Python is a high-level general purpose programming language named after a British comedy troup, created by a Dutch programmer as a hobby project and maintained by an international group of friendly but opinionated python enthusiasts (import this!
). Until June 2018, Guido van Rossum was the Benevolent dictator for life for the Python language, now decisions are made jointly by the Python Steering Council.
Python is popular for data science because it's powerful, fast, plays well with others, runs everywhere, is easy to learn, highly readable, and open. Because it's general purpose it can be used for full-stack development. It's got a growing list of useful libraries for scientitic programming, data manipulation, data analysis. (Numpy, Scipy, Pandas, Scikit-Learn, Statsmodels, Matplotlib, Pybrain, etc.)
iPython is an enhanced, interactive python interpreter started as a grad school project by Fernando Perez. iPython (jupyter) notebooks allow you to run a multi-language (Python, R, Julia, Markdown, LaTex, etc) interpreter in your browser to create rich, portable, and sharable code documents.

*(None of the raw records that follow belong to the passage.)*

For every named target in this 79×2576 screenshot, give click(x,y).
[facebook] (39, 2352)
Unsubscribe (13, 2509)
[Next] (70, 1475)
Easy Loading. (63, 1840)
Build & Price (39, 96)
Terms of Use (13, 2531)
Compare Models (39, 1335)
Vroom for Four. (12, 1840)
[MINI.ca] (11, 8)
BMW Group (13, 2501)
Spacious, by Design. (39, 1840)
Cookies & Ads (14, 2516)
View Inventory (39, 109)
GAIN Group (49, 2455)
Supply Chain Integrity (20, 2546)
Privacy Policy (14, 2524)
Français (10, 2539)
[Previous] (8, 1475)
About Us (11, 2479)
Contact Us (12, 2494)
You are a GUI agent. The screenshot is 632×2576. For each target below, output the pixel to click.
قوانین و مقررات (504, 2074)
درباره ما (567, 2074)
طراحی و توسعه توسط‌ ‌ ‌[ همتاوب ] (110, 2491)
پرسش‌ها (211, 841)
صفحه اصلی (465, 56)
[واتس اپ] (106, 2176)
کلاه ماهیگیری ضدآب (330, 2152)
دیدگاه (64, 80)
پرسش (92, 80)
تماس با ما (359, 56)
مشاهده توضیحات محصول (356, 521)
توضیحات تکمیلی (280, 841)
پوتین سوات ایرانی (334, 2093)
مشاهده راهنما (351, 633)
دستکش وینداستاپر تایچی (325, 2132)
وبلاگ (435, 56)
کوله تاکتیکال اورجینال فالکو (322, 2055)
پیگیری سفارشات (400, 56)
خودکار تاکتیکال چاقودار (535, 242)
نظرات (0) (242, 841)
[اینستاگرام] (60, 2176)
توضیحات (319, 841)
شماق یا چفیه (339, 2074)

Pandas is a libary created by Wes McKinney that introduces the R-like dataframe object to Python and makes working with data in Python a lot easier. It's also a lot more efficient than the R dataframe and pretty much makes Python superior to R in every imaginable way (except for ggplot 2).
To start up a Jupyter notebook server, simply navigate to the directory where you want the notebooks to be saved and run the command
jupyter notebook
A browser should open with a notebook navigator. Click the "New" button and select "Python 3".
A beautiful blank notebook should open in a new tab
Name the notebook by clicking on "Untitled" at the top of the page.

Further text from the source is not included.